Passage provided
Why does Redshift need to do a full table scan to find the max value of the DIST/SORT key?

Why does Redshift need to do a full table scan to find the max value of the DIST/SORT key? - sql

I'm doing simple tests on Redshift to try and speed up the insertion of data into a Redshift table. One thing I noticed today is that doing something like this
CREATE TABLE a (x int) DISTSTYLE key DISTKEY (x) SORTKEY (x);
INSERT INTO a (x) VALUES (1), (2), (3), (4);
VACUUM a; ANALYZE a;
EXPLAIN SELECT MAX(x) FROM a;
yields
QUERY PLAN
XN Aggregate (cost=0.05..0.05 rows=1 width=4)
-> XN Seq Scan on a (cost=0.00..0.04 rows=4 width=4)
I know this is only 4 rows, but it still shouldn't be doing a full table scan to find the max value of a pre-sorted column. Isn't that metadata included in the work done by ANALYZE?
And just as a sanity check, the EXPLAIN for SELECT x FROM a WHERE x > 3 only scans 2 rows instead of the whole table.
Edit: I inserted 1,000,000 more rows into the table with random values from 1 to 10,000. Did a vacuum and analyze. The query plan still says it has to scan all 1,000,004 rows.

Analyzing query plans in a tiny data set does not yield any practical insight on how the database would perform a query.
The optimizer has thresholds and when the cost difference between different plans is small enough it stops considering alternative plans. The idea is that for simple queries, the time spent searching for the "perfect" execution plan, can possibly exceed the total execution time of a less optimal plan.
Redshift has been developed on the code for ParAccel DB. ParAccel has literally hundreds of parameters that can be changed/adjusted to optimize the database for different workloads/situations.
Since Redshift is a "managed" offering, it has these settings preset at levels deemed optimal by Amazon engineers given an "expected" workload.

To do
#1 Print the part of the Redshift thread from "I'm doing simple" to "the whole table.".
#2 Answer these questions using the Redshift thread:
(a) How many additional rows were inserted into the table in the edit, and what range did their random values cover?
(b) On which database's code was Redshift developed?
(c) How many rows does the EXPLAIN for the query with WHERE x > 3 scan?
The material that follows has no connection to the Redshift thread.

Record set
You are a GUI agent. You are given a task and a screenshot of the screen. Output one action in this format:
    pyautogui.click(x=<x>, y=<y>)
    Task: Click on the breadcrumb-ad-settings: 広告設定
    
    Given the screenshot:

---

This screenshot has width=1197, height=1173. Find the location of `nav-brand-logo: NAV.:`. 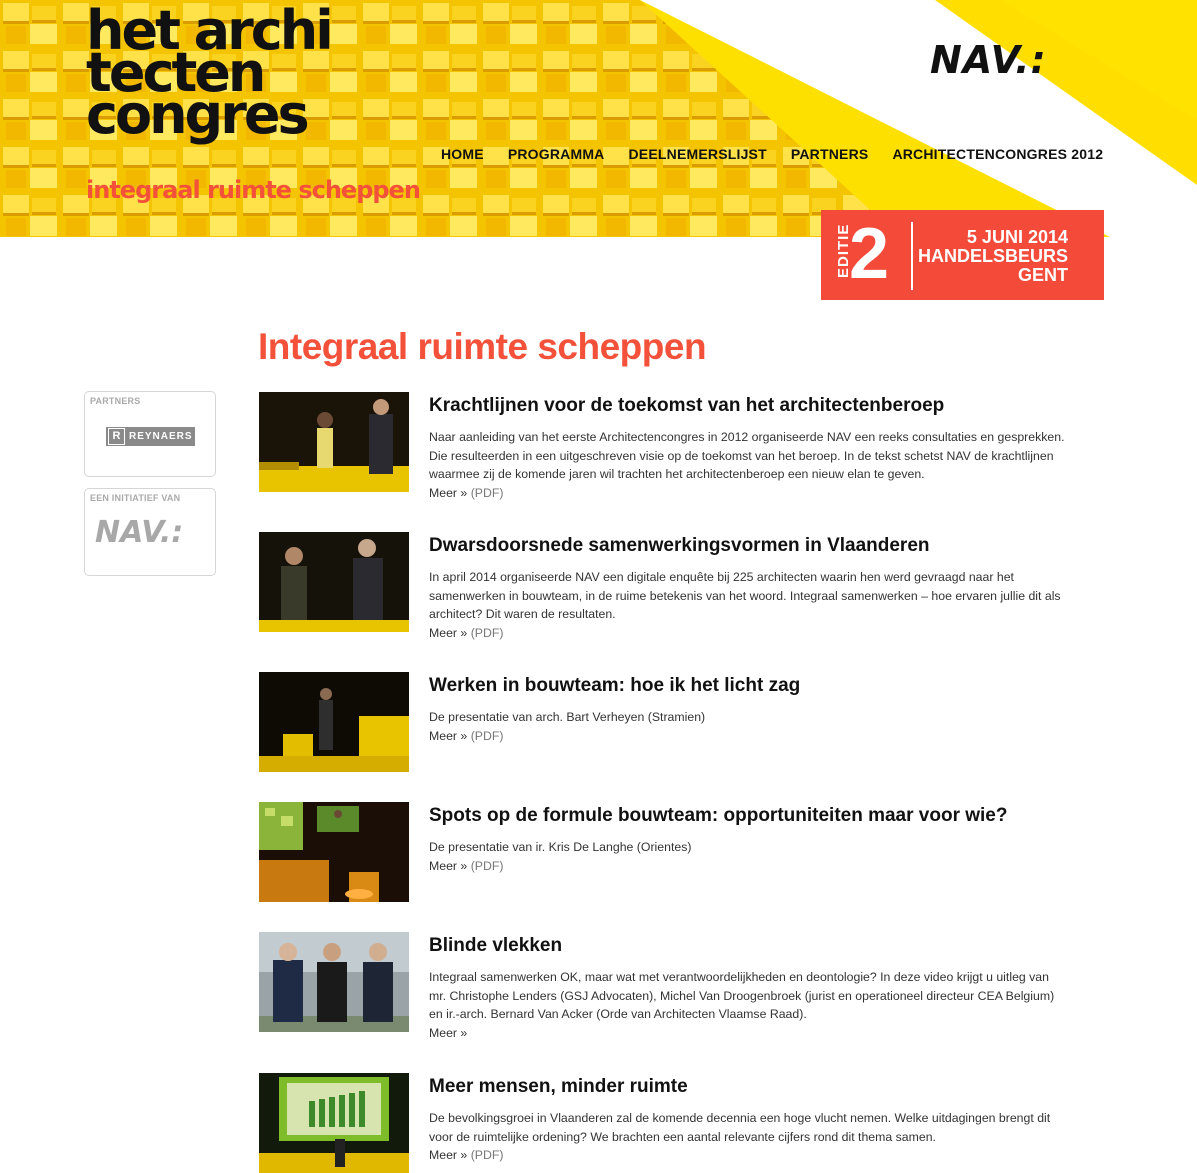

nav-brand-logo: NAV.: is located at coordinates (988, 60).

Responses for each task
#1
I'm doing simple tests on Redshift to try and speed up the insertion of data into a Redshift table. One thing I noticed today is that doing something like this
CREATE TABLE a (x int) DISTSTYLE key DISTKEY (x) SORTKEY (x);
INSERT INTO a (x) VALUES (1), (2), (3), (4);
VACUUM a; ANALYZE a;
EXPLAIN SELECT MAX(x) FROM a;
yields
QUERY PLAN
XN Aggregate (cost=0.05..0.05 rows=1 width=4)
-> XN Seq Scan on a (cost=0.00..0.04 rows=4 width=4)
I know this is only 4 rows, but it still shouldn't be doing a full table scan to find the max value of a pre-sorted column. Isn't that metadata included in the work done by ANALYZE?
And just as a sanity check, the EXPLAIN for SELECT x FROM a WHERE x > 3 only scans 2 rows instead of the whole table.

#2
(a) 1,000,000 rows, with random values from 1 to 10,000.
(b) ParAccel DB.
(c) 2 rows.